Kate Chopin, ‘Désirée’s Baby’.

This 1893 story is among Kate Chopin’s most widely studied, partly because it deals with the subject of race as well as gender. The title character is a daughter of French Creole parents and she marries a French Creole man, Armand, and they have a baby together.

When Armand discovers that their baby is one-quarter African, he realises his wife must have African parentage. But there is a twist in this tale, not revealed until the end of the story when things have gone terribly wrong …

O. Henry, ‘Hearts and Hands’.

This is a short story by the US short-story writer O. Henry, whose real name was William Sydney Porter (1862-1910). His stories are characterised by their irony and by their surprise twist endings.

Both of these elements became something of a signature feature, and ‘Hearts and Hands’ exploits both within its very brief narrative, which focuses on a train journey in which a pretty young woman makes the acquaintance of a former suitor who is handcuffed to another man, who – it is claimed – is now a marshal out West. But all is not what it seems …

Saki, ‘The Open Window’.

‘The Open Window’ is one of Saki’s shortest stories, and that’s saying something. It is so brief it has almost the air of a parable about it,

except that it’s far from clear what the ‘moral’ of the story is, or even if there is one. A man has newly arrived in a ‘rural retreat’, run by a woman named Mrs Sappleton and her 15-year-old niece, Vera, whom Framton has gone round to visit so he might introduce himself.

While Mrs Sappleton is upstairs making herself ready to meet their new guest, Vera entertains Framton. After she learns that Framton knows barely anything about her aunt, Vera tells him that three years ago Mrs Sappleton’s husband and her two brothers went out through the French window on a shooting trip, and never returned.

Vera tells Framton that her aunt has kept the French window open ever since, in the belief that her husband and brothers are going to walk back through the open window any moment, alive and well. Sure enough, though, Framton looks with horror as he sees three men approaching the open window! We learn at the end of the story that Vera, a mischief-maker with a fondness for ‘romance’, made the whole thing up …

Jorge Luis Borges, ‘The House of Asterion’.

This story, which the Argentinian writer Borges (1899-1986) claimed to have written in just two days, is one of his shortest stories. Published in 1947, the story is a kind of riddle where the narrator, Asterion, is revealed to be one of the most famous figures from Greek myth, under a different name. That name? The Minotaur. Borges’ clever story encourages us to view one of the most famous stories from Greek myth – Theseus slaying the Minotaur in the Labyrinth on Crete – from the monster’s perspective, rather than that of the plucky Greek hero.

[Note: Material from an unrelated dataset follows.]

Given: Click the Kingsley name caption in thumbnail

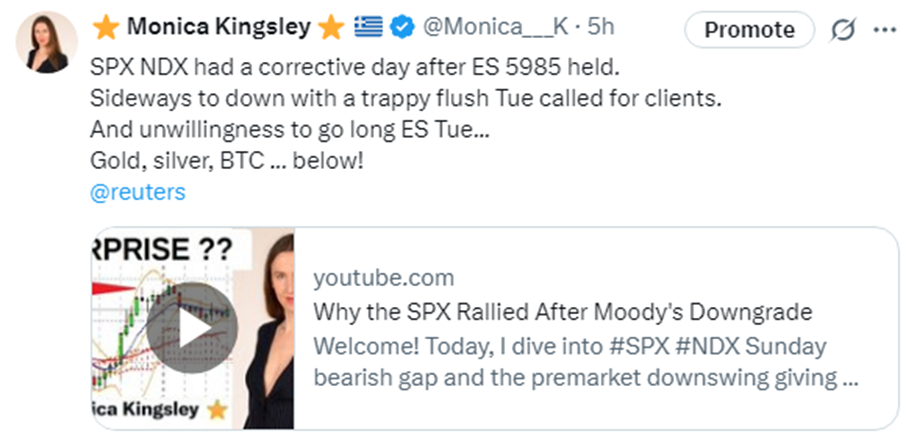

The story involves Asterion telling us about his house, which he is free to leave, yet is deterred from doing so; where he has visitors who come to him in order to die, but willingly. The story demonstrates why Borges is regarded as one of the finest writers of the twentieth century, especially working in the short story form.

J. D. Salinger, ‘Pretty Mouth and Green My Eyes’.

This is a short story by J. D. Salinger, first published in 1951. The story details a phone conversation between two men, Arthur and Lee, following a party. Arthur is worried that his wife is having an affair and Lee attempts to calm down his friend over the phone, encouraging him to calm down and wait for his wife to get home. But there’s a twist – subtly delivered – towards the end of this story …

Ursula K. Le Guin, ‘The Wife’s Story’.

‘The Wife’s Story’ is a short story with a twist. Published in 1982, it’s a short tale whose narrator, at the end of the story, turns out to be different from what we have been led to believe. One of Ursula Le Guin’s best-known tales, ‘The Wife’s Story’ is story narrated by a wife, who (spoiler alert!) turns out to be a wolf who is ‘married’ to a werewolf.

Le Guin’s story exploits our assumptions about the characters speaking to us (or being described to us) in order to make a point about how we view both ourselves and other species. Man is othered, defamiliarised, perhaps even dehumanised: viewed through the eyes of the lupine narrator, the man who was her husband in a sense becomes the animal, the outlier, and alien amidst the pack.